Es bleibt dem Land Hessen unbenommen, selbst ein Nord-Süd-Profil zu entwickeln. Das kann der Entwicklungspolitik nur nutzen. Wir sehen darin aber auf alle Fälle eine unserer Stärken.

Was können und wollen Sie entwick­lungspolitisch in Nordrhein-Westfalen erreichen?

Die Zielsetzung der Entwicklungspolitik – Armutsbekämpfung, Demokratieförderung et cetera – ist ja bekannt. Es geht um eine Nord-Süd-Politik, die alle Ebenen erfasst. In Folge der internationalen Agenda-Prozesse seit dem Weltgipfel in Rio de Janeiro 1992 sind nicht nur die Nationalstaaten involviert, sondern auch die Regionen und Städte. Wir wollen in Nordrhein-Westfalen erreichen, dass die Menschen über den Tellerrand hinausschauen, damit sie die Wechselbeziehungen zwischen Nord und Süd wahrnehmen. Wir sind als wichtiger Industrie- und Dienstleistungsstandort auch ein starker Akteur im Welthandel, und ich finde, diese wirtschaftliche Stärke verpflichtet uns geradezu dazu, uns mit Fragen der Entwicklungspolitik und des Nord-Süd-Dialogs auseinanderzusetzen.

Anfang September haben Sie eine neue Partnerschaft Ihres Landes mit Ghana unterschrieben und verkündet. Was ist das Ziel?

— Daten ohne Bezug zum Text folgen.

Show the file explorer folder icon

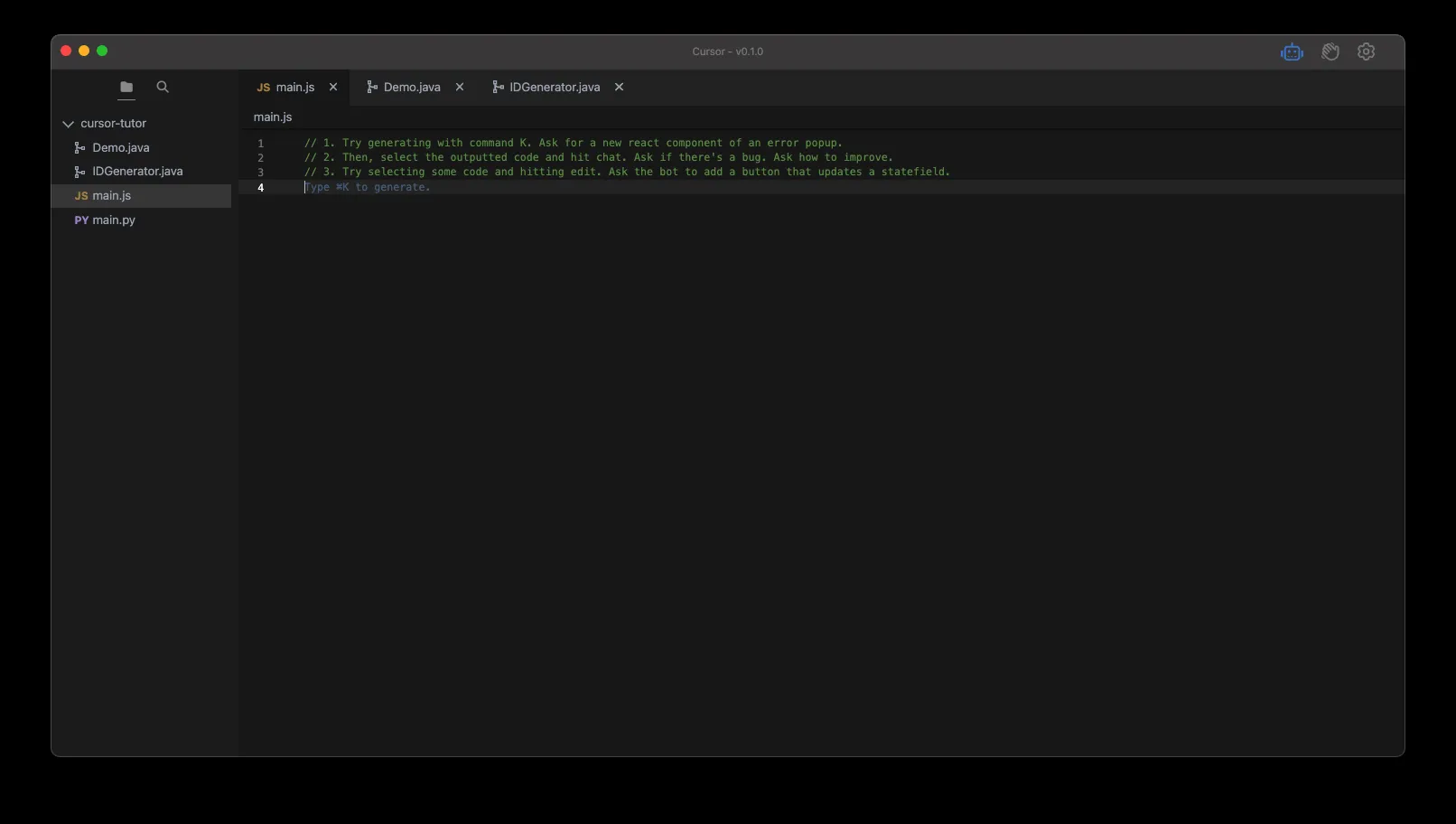click(126, 88)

Es gab bisher eine deutsche Länder-Partnerschaft, nämlich Rheinland-Pfalz mit Ruanda. Ich glaube, solch eine Kooperation hilft sehr, das Thema Nord-Süd-Dialog in den Blick zu nehmen. Man kann sich auf ein Land konzentrieren. Ghana haben wir als Partner gewählt, weil es eines der Musterländer in Afrika ist, das demokratische Strukturen hat und sich sozial und marktwirtschaftlich organisiert. Außerdem stammt eine der größten afrikanischen Diasporagemeinden in Nordrhein-Westfalen aus Ghana. Ein neuer Akzent in der Entwicklungszusammenarbeit sollte unserer Ansicht nach die Wechselwirkung zwischen Migration und Entwicklung sein.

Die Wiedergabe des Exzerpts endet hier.